Larsen Hall was dedicated on Oct. 13, 1907 thanks to the fundraising of C. K. Preus. The idea of a new dormitory was first proposed by Preus who also wanted to incorporate a new library and museum building (the future Koren Hall), as well as better facilities for music and science. Situated just west of Loyalty Hall and northeast of Olson Hall, Larsen Hall faces the center of Campus across from the Center for Faith and Life.


In order to find the funding for his many projects C.K. Preus needed to gain the support of the Norwegian Synod who was to hold their Golden Jubilee at Luther College in 1903. Finally he was given permission to find the funds for a new dormitory. Single handedly, Preus went out among the college constituency in order to find the funding. When illness slowed these efforts, Professors Naeseth, Bleken, and Thompson as well as Pastors Austvold and Ingebrigtson stepped in to aid in the endeavor. When the final funding was counted it was found that $93,000 had been raised for the new dormitory. The funding was such an amount that Larsen Hall was built with repairs to the heating plant and Main building completed as well.

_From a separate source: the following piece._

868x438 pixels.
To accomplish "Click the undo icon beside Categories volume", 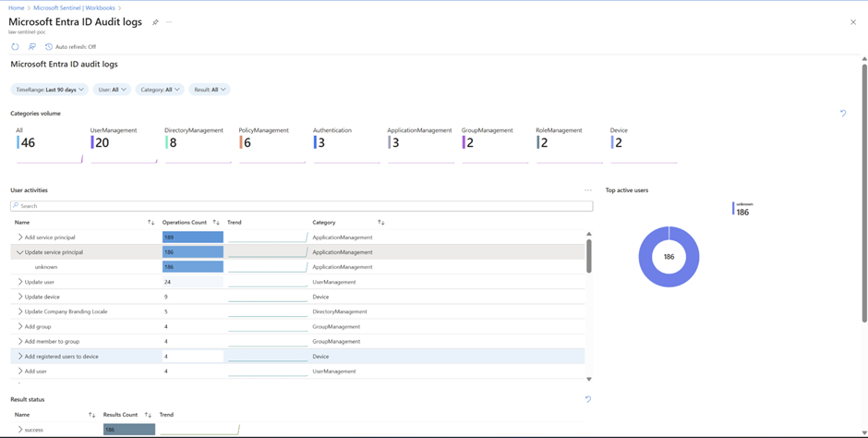I will (x=843, y=114).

The new dormitory was built to accommodate both students and educational facilities. The center section was 40 by 50 feet with the east and west wings each being 40 by 90 feet. Larsen Hall included three stories and a basement. The basement was built for the purposes of a biology/chemistry laboratory, music rooms, and lecture rooms. These rooms were later used in order to provide classrooms and administrative offices after the 1942 fire of Old Main.

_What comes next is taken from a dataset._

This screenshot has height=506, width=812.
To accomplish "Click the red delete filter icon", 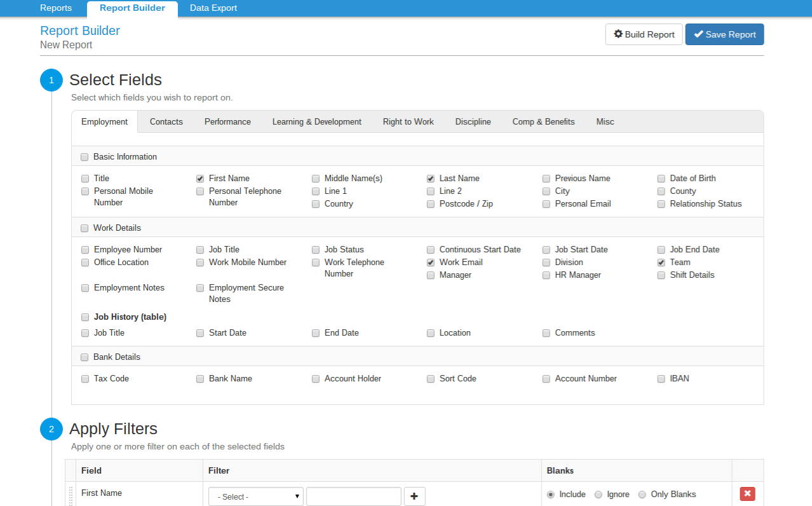I will pos(747,494).
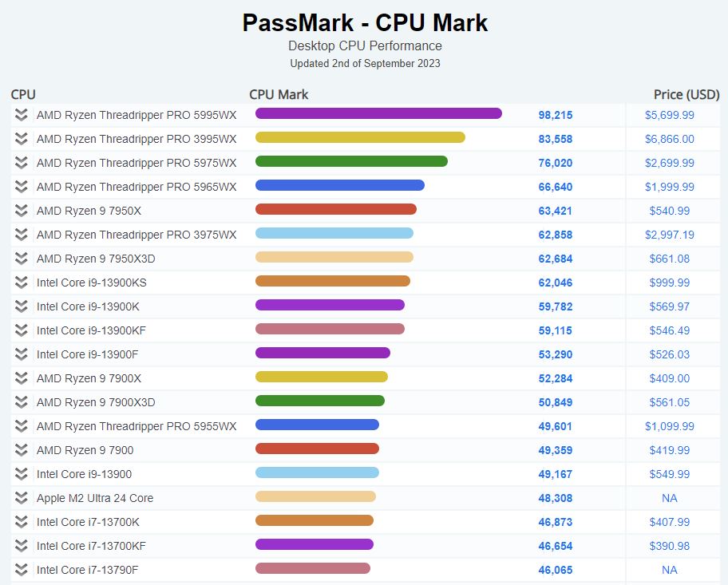Screen dimensions: 728x585
Task: Expand the AMD Ryzen Threadripper PRO 3975WX entry
Action: (21, 235)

At the 1907 dedication over 3,000 spectators, including 250 pastors of the Norwegian Synod, watched as Hans G. Stub (class of 1966), of the Luther Seminary, preached a sermon on I Corinthians 13: 1-7. Ulrik Vilhelm Koren, president of the Norwegian Synod, performed the dedication, naming the building after Laur Larsen, the first president of Luther College. In the evening, as a surprise to Preus, a party was thrown to celebrate his amazing fundraising efforts as well as his fifty-fifth birthday.


In the 1944-45 school year a modernization was undertaken for Larsen Hall. The $60,000 project included fireproofing the stair ways and stairwells, making the washrooms modern, installing new doors, and providing new desks, wardrobes, and dressers to the dormitory rooms. The downstairs continued to house the biology, chemistry, and physics departments.

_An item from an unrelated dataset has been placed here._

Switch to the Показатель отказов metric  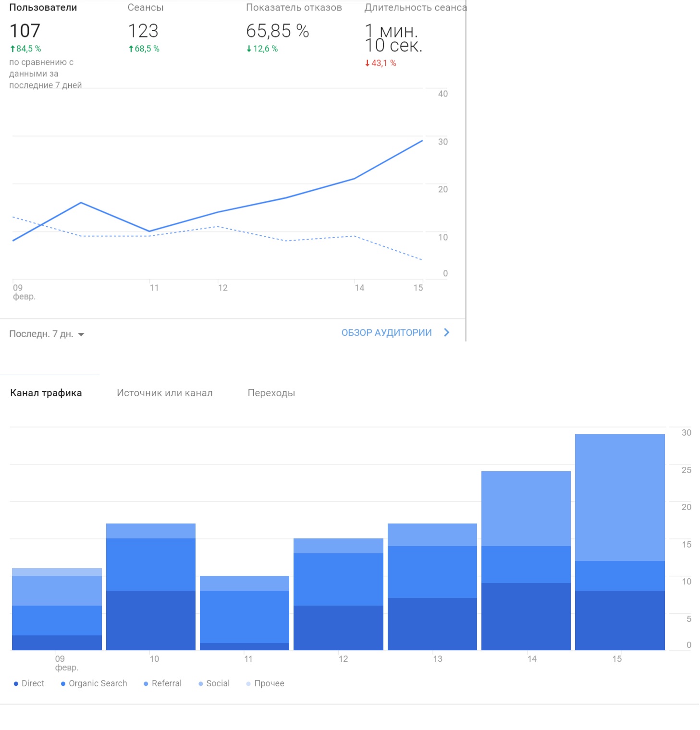(x=294, y=8)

Today Larsen Hall houses dormitories on all three floors and the basement in the west wing and on the second and third floors of the east wing. Larsen Hall is one of the oldest buildings on campus and has dormitory rooms for one, two, and three people with alternating floors making the building co-educational. The first floor of the east wing has been given to the Study Abroad Offices while the basement of the east wing houses the Health Services and Counseling Services of Luther College.